Excited to play again in South Bend, this time in a state-of-the-art facility, The Bergamot have been through 13 three-hour rehearsals and a few live shows in preparation for Saturday’s concert.
Statements like those should inspire you to get out and hear live music. However, if you are “busy,” studying preemptively or planning to give in to your eight-year-old self’s begging to go and see Jesse McCartney play the SUB concert Saturday, you can check out their self-proclaimed “indie or alternative pop, rock and folk sound with jazz influences” on YouTube or their website. However, be wary of streaming their music.
The Scene staff has addressed streaming and its influence on, and sometimes exploitation of, indie bands.
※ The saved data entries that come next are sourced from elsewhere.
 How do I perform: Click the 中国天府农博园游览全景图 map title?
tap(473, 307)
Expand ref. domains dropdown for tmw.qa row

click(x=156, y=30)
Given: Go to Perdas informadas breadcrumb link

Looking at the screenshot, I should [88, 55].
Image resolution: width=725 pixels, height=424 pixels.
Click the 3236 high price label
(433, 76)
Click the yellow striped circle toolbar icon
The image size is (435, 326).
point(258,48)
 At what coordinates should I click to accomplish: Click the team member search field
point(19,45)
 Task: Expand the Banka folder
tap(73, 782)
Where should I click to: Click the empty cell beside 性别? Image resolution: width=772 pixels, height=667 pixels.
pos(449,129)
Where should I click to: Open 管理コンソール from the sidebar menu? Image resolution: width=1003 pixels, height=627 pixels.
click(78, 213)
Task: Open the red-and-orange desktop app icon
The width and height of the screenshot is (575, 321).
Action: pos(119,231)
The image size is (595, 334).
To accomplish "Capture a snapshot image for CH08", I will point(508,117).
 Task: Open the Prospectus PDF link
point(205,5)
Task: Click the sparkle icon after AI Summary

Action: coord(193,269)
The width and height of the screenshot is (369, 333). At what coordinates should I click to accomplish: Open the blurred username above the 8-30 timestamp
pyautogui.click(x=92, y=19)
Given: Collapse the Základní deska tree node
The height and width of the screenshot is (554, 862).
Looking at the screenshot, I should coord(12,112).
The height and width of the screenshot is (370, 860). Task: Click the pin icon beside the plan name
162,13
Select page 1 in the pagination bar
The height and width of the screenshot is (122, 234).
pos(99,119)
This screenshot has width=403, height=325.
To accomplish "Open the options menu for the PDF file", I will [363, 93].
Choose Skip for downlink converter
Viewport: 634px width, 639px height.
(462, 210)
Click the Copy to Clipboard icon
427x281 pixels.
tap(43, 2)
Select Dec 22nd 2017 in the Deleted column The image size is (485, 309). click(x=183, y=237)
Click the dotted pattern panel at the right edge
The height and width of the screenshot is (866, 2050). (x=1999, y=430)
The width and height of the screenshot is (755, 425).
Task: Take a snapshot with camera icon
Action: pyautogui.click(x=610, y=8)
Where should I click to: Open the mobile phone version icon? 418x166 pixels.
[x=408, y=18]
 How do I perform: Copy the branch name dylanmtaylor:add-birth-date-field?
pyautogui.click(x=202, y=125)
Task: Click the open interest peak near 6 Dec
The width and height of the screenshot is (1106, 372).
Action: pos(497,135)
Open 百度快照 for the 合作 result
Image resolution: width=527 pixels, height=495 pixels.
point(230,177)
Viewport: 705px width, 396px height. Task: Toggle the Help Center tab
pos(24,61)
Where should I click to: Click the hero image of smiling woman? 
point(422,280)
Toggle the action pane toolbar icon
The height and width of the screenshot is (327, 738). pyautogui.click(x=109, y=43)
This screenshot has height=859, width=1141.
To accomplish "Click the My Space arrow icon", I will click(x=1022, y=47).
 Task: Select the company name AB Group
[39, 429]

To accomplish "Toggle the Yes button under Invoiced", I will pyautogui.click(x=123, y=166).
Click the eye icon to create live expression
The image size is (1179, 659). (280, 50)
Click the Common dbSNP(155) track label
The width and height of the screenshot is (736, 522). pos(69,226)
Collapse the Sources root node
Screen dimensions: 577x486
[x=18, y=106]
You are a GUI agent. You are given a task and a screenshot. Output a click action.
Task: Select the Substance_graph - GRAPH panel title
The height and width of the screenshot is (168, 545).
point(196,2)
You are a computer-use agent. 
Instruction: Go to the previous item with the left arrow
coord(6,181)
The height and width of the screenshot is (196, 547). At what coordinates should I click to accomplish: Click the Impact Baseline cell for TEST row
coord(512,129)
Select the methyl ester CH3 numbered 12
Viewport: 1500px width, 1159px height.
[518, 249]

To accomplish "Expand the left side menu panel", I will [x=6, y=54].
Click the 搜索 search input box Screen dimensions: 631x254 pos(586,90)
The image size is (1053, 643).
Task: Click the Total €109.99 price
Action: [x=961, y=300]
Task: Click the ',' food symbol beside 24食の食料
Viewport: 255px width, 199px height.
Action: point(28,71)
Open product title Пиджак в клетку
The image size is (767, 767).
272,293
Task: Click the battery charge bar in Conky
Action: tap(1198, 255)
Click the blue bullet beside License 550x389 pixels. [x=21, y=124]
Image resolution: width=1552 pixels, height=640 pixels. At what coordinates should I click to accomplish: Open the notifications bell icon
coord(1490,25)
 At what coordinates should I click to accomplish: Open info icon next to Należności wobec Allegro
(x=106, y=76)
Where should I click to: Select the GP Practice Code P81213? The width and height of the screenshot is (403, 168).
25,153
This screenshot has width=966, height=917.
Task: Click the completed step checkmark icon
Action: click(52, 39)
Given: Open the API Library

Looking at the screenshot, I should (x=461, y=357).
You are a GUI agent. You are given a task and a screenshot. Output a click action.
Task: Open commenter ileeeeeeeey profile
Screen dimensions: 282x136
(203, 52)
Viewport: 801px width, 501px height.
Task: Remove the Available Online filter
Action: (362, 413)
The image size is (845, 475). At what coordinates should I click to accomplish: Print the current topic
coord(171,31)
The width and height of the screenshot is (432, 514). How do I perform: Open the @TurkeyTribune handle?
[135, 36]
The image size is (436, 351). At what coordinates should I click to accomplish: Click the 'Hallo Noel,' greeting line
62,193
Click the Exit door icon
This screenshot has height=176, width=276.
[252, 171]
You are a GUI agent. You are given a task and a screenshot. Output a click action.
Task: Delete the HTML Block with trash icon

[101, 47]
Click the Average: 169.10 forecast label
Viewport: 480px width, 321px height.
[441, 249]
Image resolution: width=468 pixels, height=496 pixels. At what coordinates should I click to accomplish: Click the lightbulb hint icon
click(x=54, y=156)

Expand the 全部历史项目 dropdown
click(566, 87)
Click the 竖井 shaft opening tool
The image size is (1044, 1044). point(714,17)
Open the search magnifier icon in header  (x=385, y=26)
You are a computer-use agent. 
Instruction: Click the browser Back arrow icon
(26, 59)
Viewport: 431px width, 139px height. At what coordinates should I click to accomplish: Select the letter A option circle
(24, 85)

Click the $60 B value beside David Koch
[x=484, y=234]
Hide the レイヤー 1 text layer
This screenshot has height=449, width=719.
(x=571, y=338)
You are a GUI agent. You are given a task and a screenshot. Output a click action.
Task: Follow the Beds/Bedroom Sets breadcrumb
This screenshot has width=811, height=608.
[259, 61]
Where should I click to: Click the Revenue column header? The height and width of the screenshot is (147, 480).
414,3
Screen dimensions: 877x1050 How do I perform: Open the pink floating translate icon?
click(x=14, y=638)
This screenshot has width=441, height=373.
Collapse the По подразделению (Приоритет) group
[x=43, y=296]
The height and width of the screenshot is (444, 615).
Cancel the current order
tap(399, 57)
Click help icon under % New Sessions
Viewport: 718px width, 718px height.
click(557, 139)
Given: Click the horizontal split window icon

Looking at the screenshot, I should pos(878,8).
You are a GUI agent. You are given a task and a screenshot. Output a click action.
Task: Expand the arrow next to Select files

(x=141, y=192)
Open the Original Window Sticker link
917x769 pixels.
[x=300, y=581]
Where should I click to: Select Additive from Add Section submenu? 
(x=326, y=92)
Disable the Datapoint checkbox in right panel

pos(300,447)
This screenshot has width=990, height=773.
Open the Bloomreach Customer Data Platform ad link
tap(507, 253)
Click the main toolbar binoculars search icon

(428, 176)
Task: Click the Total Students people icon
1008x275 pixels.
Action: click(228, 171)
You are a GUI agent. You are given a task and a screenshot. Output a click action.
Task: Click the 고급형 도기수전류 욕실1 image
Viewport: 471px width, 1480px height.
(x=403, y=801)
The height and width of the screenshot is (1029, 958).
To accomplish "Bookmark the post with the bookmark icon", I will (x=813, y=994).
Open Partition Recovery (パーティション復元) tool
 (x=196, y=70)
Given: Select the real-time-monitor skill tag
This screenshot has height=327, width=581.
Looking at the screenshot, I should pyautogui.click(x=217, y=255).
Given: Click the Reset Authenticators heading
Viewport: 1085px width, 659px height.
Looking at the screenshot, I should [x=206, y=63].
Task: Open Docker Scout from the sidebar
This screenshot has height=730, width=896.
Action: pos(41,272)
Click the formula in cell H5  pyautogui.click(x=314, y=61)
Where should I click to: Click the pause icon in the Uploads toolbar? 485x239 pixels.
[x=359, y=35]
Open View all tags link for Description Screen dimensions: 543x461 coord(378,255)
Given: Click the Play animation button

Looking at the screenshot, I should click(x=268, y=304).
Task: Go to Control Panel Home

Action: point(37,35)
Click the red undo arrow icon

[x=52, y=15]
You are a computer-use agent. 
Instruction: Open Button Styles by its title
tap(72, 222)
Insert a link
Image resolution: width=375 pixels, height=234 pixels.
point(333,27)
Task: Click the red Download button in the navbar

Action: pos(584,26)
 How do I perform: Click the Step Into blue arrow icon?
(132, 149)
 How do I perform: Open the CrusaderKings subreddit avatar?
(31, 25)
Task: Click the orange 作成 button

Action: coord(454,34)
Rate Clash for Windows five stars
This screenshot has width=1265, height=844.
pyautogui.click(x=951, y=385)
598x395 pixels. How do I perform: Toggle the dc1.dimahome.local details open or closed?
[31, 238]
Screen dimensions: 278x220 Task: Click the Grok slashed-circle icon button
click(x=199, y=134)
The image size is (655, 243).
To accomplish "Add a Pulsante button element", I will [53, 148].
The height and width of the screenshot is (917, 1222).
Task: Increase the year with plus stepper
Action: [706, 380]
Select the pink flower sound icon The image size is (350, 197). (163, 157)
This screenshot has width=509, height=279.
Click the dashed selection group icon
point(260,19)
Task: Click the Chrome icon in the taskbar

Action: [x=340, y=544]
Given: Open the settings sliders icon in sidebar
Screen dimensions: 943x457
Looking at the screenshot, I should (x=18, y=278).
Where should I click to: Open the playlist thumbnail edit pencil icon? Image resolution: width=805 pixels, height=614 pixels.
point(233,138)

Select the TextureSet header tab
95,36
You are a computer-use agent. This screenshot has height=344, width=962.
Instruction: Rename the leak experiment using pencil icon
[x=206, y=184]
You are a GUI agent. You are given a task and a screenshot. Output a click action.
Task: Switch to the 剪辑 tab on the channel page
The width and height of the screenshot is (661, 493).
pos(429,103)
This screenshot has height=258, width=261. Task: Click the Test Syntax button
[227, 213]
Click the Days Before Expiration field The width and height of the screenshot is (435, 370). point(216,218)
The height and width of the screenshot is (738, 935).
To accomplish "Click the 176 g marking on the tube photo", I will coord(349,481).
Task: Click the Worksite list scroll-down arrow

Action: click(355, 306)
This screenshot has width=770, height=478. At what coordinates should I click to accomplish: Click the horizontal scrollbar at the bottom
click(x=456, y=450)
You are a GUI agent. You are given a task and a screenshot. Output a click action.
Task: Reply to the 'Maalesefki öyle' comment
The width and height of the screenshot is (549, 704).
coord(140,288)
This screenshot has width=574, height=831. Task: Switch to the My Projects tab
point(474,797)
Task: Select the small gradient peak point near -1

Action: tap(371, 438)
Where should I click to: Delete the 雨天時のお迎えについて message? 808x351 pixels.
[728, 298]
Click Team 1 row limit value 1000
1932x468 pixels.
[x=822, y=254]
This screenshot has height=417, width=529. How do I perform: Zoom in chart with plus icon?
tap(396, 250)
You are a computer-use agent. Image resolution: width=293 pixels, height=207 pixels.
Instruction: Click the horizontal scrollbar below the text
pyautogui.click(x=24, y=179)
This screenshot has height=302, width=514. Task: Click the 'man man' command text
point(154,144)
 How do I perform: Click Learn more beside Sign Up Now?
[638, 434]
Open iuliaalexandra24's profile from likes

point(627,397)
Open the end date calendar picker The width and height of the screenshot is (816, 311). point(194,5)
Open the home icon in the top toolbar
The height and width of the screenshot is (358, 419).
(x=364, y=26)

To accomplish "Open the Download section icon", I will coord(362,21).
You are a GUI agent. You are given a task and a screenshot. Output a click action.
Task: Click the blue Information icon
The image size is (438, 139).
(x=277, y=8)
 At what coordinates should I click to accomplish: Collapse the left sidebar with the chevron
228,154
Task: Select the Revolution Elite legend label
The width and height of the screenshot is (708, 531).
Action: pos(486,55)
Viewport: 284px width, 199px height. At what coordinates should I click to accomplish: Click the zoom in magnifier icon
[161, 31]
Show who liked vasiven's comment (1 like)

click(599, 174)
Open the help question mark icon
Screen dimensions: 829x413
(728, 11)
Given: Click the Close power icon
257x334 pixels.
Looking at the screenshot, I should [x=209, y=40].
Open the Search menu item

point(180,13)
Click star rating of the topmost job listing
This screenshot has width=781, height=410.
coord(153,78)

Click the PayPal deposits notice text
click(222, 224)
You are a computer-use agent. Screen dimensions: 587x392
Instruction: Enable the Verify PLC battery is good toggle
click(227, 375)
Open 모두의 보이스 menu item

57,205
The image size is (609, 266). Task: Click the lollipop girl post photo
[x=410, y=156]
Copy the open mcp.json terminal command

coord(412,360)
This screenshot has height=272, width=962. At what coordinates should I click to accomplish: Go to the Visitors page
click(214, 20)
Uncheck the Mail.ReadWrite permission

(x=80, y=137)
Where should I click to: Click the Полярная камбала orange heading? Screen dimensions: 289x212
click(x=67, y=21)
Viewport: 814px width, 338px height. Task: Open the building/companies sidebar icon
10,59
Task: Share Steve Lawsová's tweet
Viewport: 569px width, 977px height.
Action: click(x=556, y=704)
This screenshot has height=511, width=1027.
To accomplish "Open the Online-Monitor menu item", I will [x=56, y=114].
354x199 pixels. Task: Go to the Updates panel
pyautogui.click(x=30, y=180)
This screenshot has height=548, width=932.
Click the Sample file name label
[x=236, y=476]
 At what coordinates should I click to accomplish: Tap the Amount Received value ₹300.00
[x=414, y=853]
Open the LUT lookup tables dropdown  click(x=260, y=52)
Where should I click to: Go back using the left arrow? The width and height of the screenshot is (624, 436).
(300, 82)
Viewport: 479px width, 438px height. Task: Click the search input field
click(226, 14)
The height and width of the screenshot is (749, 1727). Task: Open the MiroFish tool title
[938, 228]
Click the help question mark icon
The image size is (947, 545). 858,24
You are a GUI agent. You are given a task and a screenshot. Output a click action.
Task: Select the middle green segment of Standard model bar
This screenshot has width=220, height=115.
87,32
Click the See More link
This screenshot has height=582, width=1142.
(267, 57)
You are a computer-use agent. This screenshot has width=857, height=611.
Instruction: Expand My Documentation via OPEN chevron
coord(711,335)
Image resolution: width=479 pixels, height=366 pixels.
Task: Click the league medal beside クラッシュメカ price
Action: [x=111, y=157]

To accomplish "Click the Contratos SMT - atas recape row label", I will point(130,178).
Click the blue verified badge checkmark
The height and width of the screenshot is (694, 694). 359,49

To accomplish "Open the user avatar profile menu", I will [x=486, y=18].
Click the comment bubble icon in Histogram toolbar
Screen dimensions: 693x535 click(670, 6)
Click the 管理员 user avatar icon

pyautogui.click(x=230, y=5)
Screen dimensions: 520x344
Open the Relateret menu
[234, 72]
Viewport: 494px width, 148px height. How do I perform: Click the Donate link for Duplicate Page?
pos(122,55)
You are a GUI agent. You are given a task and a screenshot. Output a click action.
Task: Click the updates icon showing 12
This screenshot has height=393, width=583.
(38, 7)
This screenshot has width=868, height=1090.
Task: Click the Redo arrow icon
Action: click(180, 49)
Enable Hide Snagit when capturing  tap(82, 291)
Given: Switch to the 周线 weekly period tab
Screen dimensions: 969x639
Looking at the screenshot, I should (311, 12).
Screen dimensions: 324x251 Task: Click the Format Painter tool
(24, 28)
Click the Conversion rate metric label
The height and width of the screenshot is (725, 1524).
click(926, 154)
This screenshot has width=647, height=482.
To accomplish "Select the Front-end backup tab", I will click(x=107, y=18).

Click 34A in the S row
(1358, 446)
To be honest, Spotify was the first place I went to listen to The Bergamot, but front man Nathaniel has been working on an art piece exploring that very industry.
Titled “kNOw Spotify,” the piece explores the dynamic of big name artists, “the one-percent,” who benefit from streaming while the other 99-percent come away with micropennies.
“We get statements from Spotify and for 500 plays we make like .0038 pennies,” Nathaniel said. “I love the exposure, and it’s a great concept, but it seems a little lopsided to me.”
He encourages listeners to do their research on streaming and make an informed decision on whether that is how they want to experience music and support musicians.
“The project isn’t about “no” as in N-O, it’s more “know” based on educating yourself on the services,” Nathaniel said. “I understand, as an independent musician, that our album will go up on Spotify because we don’t have a choice, like Taylor Swift, to make a stand. But I do believe there is no reason to ever pay somebody in micropennies — it’s just insulting.”
Support The Bergamot, independent artists, the South Bend music scene and live music with your full dollars (15 for students) Saturday at 7:30 p.m. at DeBartolo Performing Arts Center.
Extend your experience and get your “Scene in South Bend” on by eating at Rocco’s, The Bergamot’s favorite local restaurant, beforehand.
“Our first hangout of all time was at Rocco’s,” Jillian said. “We had our high school graduation parties there, birthdays there, we even had our wedding rehearsal dinner there. The Julius Special salad is our favorite and we always order a classic cheese pizza with extra marinara sauce.”